Situasi kian janggal ketika Inspektorat Kabupaten Sumenep disebut telah melakukan inspeksi mendadak (sidak). Namun hingga kini, tak satu pun rekomendasi, hasil temuan, atau tindakan korektif diumumkan. Sidak terkesan hanya menjadi formalitas tanpa keberanian membuka fakta.
Jika dugaan penggunaan material galian C ilegal benar adanya, maka proyek ini berpotensi melanggar hukum secara berlapis, antara lain UU Nomor 3 Tahun 2020 tentang Minerba, Pasal 158, terkait penambangan tanpa izin.
Dan juga Permendagri Nomor 20 Tahun 2018, tentang kewajiban akuntabilitas dan kepatuhan penggunaan keuangan desa beserta UU Tipikor Nomor 31 Tahun 1999 jo UU Nomor 20 Tahun 2001, jika terbukti ada pembiaran, penyalahgunaan kewenangan, atau potensi kerugian keuangan negara.

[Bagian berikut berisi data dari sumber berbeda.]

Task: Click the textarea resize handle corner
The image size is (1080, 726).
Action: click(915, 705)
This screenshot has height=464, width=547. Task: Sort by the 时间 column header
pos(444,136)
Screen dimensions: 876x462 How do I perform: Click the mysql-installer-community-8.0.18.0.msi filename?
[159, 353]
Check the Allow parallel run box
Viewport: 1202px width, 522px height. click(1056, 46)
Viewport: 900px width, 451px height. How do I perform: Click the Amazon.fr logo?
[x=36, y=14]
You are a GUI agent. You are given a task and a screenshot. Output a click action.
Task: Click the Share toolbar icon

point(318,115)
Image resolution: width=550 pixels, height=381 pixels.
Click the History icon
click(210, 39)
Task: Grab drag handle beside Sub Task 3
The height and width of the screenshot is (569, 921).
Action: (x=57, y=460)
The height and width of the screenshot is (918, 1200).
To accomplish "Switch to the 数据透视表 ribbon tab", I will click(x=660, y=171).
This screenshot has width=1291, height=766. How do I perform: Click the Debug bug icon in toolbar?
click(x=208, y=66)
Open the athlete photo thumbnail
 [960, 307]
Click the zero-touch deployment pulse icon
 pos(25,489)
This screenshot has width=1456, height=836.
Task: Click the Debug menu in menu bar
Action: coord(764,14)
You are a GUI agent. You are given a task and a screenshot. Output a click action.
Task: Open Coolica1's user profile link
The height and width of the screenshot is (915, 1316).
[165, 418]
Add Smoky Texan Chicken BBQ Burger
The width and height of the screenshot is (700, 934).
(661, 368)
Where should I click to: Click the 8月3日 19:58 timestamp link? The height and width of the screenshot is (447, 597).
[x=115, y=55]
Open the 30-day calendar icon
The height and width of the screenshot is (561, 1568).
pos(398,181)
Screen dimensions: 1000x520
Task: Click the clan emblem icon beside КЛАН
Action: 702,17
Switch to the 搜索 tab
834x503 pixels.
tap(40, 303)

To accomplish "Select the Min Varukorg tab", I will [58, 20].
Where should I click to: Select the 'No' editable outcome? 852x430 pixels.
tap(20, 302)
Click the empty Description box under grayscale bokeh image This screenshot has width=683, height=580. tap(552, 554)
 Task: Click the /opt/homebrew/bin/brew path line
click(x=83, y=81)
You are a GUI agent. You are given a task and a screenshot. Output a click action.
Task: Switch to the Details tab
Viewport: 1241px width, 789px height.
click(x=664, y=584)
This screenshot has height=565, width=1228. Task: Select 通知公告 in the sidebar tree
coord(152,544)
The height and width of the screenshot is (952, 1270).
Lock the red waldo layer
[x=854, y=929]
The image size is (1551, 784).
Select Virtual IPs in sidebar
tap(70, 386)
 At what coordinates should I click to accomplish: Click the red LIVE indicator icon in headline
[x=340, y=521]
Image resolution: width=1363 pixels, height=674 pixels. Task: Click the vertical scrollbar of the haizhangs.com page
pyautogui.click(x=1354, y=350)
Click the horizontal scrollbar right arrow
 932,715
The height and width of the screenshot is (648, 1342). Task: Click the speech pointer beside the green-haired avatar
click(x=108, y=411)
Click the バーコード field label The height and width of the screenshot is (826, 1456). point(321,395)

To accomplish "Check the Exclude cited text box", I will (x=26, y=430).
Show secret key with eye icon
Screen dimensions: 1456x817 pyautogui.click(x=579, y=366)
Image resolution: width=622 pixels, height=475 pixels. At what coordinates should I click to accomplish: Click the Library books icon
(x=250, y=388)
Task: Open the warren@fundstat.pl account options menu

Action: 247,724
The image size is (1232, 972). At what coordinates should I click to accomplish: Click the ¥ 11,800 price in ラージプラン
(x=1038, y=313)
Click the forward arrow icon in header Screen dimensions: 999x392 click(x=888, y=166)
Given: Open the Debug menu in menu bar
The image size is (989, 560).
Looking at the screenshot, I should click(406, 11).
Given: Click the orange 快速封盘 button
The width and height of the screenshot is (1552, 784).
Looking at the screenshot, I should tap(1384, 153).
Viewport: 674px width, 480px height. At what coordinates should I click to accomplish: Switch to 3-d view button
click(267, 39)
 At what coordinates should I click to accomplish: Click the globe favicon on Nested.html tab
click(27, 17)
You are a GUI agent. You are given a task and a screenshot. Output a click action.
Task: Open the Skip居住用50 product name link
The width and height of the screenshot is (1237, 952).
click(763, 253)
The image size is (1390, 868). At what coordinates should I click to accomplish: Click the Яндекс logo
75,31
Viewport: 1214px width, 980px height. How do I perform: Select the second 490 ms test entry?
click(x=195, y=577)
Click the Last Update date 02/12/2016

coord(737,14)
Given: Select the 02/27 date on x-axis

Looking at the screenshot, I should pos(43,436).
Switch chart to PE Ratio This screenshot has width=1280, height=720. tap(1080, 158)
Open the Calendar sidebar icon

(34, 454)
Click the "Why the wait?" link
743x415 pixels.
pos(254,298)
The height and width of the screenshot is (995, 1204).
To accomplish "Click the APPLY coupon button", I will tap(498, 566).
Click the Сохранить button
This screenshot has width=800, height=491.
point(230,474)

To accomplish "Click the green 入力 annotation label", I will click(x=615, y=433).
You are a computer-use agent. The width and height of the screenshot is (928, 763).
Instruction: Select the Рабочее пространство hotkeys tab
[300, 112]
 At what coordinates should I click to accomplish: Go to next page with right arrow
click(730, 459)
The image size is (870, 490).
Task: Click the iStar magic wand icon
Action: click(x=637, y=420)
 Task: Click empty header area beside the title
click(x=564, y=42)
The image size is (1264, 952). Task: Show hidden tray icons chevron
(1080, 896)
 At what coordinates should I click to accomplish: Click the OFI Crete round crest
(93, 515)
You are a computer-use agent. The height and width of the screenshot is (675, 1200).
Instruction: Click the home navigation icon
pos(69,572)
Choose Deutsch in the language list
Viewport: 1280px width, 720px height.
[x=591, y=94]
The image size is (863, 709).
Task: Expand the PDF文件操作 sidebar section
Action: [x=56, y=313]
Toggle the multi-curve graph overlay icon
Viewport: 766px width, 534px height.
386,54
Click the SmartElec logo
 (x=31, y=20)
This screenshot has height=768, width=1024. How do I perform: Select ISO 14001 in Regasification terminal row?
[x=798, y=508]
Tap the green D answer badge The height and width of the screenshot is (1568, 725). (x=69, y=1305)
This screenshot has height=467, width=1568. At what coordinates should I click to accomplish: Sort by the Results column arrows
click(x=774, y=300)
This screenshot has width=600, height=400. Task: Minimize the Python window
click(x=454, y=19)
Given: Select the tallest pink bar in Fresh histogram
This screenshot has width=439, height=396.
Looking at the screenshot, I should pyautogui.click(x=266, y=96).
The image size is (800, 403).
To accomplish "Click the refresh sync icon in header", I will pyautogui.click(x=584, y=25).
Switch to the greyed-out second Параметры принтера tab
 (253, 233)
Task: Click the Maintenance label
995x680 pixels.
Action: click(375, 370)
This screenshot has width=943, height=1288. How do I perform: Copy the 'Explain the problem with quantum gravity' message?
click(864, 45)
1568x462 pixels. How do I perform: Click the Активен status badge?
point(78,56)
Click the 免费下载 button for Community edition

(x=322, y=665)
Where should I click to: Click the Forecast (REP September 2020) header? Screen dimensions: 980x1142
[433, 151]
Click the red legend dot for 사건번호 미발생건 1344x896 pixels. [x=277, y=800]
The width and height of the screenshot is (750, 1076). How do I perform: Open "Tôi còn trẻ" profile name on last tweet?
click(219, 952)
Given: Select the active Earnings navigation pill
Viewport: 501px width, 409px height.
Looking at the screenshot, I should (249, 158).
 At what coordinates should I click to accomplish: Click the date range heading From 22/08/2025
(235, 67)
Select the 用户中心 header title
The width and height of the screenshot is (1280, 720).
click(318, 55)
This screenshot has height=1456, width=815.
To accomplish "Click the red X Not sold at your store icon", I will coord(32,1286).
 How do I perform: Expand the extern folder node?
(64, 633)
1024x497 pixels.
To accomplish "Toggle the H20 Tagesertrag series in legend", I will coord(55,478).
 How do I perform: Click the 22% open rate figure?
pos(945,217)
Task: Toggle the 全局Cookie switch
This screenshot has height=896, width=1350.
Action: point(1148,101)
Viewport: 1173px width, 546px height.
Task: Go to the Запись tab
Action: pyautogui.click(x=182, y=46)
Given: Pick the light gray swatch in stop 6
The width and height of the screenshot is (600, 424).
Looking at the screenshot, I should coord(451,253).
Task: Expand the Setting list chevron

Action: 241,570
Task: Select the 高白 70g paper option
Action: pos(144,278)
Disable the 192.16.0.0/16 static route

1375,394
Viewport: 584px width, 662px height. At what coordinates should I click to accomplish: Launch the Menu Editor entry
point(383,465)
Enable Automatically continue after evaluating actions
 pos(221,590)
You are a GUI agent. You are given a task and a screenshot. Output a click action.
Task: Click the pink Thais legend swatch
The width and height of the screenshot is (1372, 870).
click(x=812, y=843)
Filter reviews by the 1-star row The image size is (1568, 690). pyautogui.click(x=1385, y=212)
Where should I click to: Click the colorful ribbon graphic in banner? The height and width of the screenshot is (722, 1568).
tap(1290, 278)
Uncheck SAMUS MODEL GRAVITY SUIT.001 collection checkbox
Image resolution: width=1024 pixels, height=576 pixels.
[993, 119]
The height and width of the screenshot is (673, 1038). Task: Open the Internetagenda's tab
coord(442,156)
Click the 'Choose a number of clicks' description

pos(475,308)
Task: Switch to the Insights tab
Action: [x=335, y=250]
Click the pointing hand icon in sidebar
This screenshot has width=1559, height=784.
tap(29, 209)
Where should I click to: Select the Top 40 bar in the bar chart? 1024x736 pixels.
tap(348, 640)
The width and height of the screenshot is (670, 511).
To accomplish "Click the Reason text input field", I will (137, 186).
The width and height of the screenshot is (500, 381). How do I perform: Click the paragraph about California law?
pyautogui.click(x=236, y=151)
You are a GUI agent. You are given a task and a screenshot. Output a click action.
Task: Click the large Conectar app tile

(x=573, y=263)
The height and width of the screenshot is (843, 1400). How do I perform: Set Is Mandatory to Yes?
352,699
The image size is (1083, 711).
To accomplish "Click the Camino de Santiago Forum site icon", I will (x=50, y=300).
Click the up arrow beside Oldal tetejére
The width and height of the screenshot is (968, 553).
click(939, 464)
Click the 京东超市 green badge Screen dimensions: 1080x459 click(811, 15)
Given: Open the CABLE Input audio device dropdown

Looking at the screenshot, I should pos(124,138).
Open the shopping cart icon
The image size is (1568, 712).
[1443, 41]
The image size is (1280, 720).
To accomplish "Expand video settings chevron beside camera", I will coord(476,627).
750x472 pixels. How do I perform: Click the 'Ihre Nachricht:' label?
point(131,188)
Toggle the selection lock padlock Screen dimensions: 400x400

Kemarahan warga pun tak terbendung. Mereka menilai aparat seolah kehilangan fungsi pengawasan.
“Kalau pihak-pihak itu tidak melihat bagaimana asal jadi pekerjaan ini, insyaallah termasuk orang buta yang memeriksa,” ujar seorang warga dengan nada getir, enggan disebutkan namanya.
Menurut warga, material timbunan didatangkan secara terang-terangan, kualitas konstruksi dipertanyakan, namun semua pihak seolah sepakat menyatakan “tidak ada masalah”.
Hingga kini, proyek Dana Desa Rp215 juta lebih itu belum menunjukkan progres signifikan. Papan informasi minim, asal material gelap, kualitas pekerjaan dipersoalkan, dan pengawasan nyaris nihil.